Slashdot Mirror


Dark Corners of the OpenXML Standard

Standard Disclaimer writes "Most here on Slashdot know that Microsoft released its OpenXML specification to counter ODF and to help preserve its market position, but most people probably aren't aware of all the interesting legacy code the OpenXML specification has brought to light. This article by Rob Weir details many of the crazy legacy features in the dark corners of OpenXML. As it concludes after analyzing specification requirements like suppressTopSpacingWP, 'so not only must an interoperable OOXML implementation first acquire and reverse-engineer a 14-year old version of Microsoft Word, it must also do the same thing with a 16-year old version of WordPerfect.'"

17 of 250 comments (clear)

  1. Backwards compatibility by Bob54321 · · Score: 3, Interesting

    I thought most people considered themselves lucky if there documents could open in successive versions of Office. Why would anyone want to implement support for really old versions if Microsoft does not do it themselves?

    --
    :(){ :|:& };:
  2. Re:The author is exactly right. by Zaiff+Urgulbunger · · Score: 2, Interesting

    Totally agree. I wonder how it managed to get approved by ECMA? IIRC only IBM didn't agree to its approval; all other parties (whoever they are) agreed. I don't understand what they felt was good about this "standard" especially given that ODF had already been approved.

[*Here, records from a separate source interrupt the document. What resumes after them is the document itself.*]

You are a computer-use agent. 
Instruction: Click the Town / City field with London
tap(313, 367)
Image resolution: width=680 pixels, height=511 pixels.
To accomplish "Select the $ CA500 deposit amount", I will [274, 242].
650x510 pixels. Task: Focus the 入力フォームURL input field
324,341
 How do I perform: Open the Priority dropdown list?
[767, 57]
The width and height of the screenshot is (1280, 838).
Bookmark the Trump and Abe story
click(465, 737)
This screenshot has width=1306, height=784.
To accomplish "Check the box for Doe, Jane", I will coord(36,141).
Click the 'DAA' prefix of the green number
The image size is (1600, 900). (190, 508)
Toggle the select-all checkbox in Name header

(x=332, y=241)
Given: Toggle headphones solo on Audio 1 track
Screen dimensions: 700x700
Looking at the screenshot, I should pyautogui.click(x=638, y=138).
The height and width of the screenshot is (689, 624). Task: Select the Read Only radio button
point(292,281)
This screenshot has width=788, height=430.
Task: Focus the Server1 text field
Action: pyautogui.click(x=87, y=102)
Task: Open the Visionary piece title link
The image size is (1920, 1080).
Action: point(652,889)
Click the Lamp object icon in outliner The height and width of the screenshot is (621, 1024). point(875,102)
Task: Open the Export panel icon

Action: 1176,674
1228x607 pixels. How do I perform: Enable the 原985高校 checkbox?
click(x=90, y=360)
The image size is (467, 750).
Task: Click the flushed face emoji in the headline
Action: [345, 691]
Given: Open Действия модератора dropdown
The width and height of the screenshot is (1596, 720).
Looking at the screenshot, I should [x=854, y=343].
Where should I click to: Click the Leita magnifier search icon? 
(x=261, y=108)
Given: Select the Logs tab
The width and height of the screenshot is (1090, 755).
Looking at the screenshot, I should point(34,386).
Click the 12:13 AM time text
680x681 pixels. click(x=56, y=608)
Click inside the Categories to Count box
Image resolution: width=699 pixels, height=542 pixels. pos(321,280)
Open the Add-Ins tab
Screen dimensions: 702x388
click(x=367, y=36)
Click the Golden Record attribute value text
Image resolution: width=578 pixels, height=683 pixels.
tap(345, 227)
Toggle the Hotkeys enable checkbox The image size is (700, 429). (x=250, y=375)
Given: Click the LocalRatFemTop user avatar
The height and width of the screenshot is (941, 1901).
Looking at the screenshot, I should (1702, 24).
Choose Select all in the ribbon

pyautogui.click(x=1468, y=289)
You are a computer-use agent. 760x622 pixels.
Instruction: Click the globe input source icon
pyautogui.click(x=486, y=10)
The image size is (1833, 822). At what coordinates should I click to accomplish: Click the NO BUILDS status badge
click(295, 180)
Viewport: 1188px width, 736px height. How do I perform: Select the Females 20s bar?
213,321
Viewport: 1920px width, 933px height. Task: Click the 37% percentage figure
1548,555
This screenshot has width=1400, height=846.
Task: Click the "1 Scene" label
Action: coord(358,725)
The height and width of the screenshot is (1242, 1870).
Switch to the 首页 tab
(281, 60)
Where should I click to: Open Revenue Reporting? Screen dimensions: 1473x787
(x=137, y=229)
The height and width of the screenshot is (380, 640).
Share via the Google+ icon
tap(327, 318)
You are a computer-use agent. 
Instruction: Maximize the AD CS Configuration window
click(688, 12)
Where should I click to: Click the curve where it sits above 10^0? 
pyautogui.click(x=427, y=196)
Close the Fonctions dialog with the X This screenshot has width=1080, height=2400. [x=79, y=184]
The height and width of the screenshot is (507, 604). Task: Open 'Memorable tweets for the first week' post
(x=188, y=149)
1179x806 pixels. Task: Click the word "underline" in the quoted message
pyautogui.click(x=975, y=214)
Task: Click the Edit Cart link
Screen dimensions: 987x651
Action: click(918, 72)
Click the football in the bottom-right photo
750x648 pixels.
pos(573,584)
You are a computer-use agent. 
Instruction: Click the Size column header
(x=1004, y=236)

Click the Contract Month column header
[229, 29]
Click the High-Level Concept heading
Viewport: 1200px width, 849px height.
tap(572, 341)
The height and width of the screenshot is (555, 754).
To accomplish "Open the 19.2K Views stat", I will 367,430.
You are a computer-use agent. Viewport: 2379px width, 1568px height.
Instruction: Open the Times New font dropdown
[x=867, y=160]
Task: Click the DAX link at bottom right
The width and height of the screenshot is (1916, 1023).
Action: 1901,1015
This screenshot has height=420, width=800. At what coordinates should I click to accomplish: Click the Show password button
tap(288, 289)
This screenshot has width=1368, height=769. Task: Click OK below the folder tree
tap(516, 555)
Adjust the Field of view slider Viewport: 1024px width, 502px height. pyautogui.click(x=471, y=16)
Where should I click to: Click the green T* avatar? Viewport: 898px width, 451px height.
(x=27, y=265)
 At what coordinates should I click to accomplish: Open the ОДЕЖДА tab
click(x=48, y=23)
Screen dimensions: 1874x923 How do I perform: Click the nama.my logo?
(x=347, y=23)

  3. Don't forget the page counts... by Anonymous Coward · · Score: 5, Interesting


    ODF spec page count: 722.

    OpenXML spec page count: 6000 !!

  4. Re:Basically by Nicopa · · Score: 4, Interesting

    No. ODF has several real, factual, benefits. It might have been originated in a single product but... it reuses existing standard technologies (SVG, CSS...). It has properly designed XML tags that act as "markup", in OpenDocument xml tags act as container for chunks of data. ODF tries to separate content from style.

    And about your RTF suggestion... can I draw diagrams with RTF? Can I have a ToC? Can I do complex styling? Can I have a "galery" of styles? Can I include images? No. RTF is not a solution.

  5. Forbidden partial implementation? by tepples · · Score: 4, Interesting

    OOXML is just as open as ODF

    The behavior of years-old proprietary word processing software is included by reference into OOXML. How is any spec that includes by reference the behavior of proprietary software exactly "open"? True, implementors could produce a partial implementation of the spec that degrades away the legacy baggage (more or less) gracefully, but some standards' patent licensors forbid implementors to publish a partial implementation. I don't know if this applies to OOXML's license.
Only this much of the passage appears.